Regardless of whether you’re making a steakhouse burger or a patty melt, a classic cheeseburger with beef or an Asian-inspired pork burger, there are a few rules that will always apply. Below are five commandments we live by when building a burger of any kind.
#1: Thou shall only use freshly-ground meat.
Skip the icy pink pucks you’ve spotted at the freezer section of your grocery store—in fact, avoid buying ground meat altogether. Ground beef consists of the leftover trimmings from beef cuts, and is usually less than top quality. Instead, buy a cut of meat—chuck, brisket, short rib and sirloin are all popular cuts for burgers—and have your butcher grind it right in front of you. This way there’s no wondering what part of the animal that meat came from.
#2: Thou shall make sure the patty has the right lean-to-fat ratio.
Meat that’s too lean will result in a patty that’s dry, crumbly and flavorless. On the other hand, a burger with too much fat can lead to too much shrinkage. Aim for a burger with no less than 10 percent fat and no more than 30 percent fat—”80/20,” or a breakdown of 80 percent lean beef to 20 percent fat—is ideal. Ground beef chuck typically falls within this ratio.

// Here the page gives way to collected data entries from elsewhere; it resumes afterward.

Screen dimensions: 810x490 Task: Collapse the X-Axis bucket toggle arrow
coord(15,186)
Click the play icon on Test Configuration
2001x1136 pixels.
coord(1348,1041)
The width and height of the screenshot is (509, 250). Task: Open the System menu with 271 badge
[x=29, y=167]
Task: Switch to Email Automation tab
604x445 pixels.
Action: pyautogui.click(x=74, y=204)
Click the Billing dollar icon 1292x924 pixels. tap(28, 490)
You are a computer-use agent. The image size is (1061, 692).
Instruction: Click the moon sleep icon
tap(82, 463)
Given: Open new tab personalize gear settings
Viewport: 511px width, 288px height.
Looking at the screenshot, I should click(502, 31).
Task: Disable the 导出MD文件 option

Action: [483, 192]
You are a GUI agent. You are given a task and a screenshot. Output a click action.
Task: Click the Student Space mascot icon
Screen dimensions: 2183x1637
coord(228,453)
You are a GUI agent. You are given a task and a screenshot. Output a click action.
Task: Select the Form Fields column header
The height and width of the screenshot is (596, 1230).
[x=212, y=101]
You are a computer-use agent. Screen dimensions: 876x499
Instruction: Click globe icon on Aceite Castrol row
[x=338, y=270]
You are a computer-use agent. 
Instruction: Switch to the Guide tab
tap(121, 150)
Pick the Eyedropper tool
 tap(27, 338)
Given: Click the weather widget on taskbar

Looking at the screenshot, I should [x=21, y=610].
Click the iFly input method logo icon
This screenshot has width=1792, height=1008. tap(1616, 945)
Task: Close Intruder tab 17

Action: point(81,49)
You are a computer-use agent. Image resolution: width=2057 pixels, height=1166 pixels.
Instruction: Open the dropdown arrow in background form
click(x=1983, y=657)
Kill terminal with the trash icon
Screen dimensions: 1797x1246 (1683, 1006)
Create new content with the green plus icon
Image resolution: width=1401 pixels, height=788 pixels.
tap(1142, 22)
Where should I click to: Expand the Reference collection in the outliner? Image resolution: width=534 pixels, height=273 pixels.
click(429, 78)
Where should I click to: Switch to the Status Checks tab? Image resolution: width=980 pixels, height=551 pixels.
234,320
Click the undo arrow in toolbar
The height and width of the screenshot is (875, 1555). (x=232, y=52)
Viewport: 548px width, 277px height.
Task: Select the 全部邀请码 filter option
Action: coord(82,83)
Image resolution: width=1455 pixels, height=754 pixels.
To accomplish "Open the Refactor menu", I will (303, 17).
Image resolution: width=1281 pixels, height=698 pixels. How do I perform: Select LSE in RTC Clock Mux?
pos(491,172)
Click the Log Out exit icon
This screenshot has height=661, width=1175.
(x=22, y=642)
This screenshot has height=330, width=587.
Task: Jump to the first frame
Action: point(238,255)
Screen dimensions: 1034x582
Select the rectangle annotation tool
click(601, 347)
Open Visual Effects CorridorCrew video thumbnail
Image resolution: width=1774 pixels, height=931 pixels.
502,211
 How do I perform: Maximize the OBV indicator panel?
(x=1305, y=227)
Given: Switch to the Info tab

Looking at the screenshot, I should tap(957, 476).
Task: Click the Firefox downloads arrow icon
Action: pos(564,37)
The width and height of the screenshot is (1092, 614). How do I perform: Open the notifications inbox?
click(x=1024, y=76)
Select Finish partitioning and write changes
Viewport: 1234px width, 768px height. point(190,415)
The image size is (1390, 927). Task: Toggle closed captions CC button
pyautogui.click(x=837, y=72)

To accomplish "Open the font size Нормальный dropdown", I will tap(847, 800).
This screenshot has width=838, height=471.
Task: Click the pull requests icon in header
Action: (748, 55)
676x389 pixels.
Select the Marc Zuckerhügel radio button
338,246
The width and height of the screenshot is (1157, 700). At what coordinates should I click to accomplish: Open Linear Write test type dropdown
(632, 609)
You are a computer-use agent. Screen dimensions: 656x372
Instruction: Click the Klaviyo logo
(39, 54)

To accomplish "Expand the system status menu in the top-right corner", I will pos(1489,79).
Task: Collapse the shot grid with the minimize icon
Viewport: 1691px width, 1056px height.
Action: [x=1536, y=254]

#3: Thou must properly season the meat.
Even if you’ve followed commandments one and two, if you don’t properly season your meat, your burger is guaranteed to fall short. To fully enhance all of the flavors of the meat, season your burger patties generously with kosher salt or sea salt and freshly-ground black pepper. This also helps the patties form a nice, caramelized crust as they cook. Since salt draws out moisture, however, don’t salt the patties until right before you put them on the grill.
#4: Thou shall never press down on the patty once it’s on the grill.
Once the burger’s on the grill, leave it alone. Pressing down on the patty with a spatula doesn’t do anything for the meat—all it does is cause all of the juices to run out!
#5: Thou must ensure the patty, once cooked, matches the circumference of the bun.
The only thing worse than chowing down on a burger without enough bun is eating a burger that’s all bun. To ensure you have the ideal bun-to-patty ratio with every last bite, aim to shape a patty that’s slightly larger than the circumference of your burger buns, since the meat will shrink slightly as it cooks.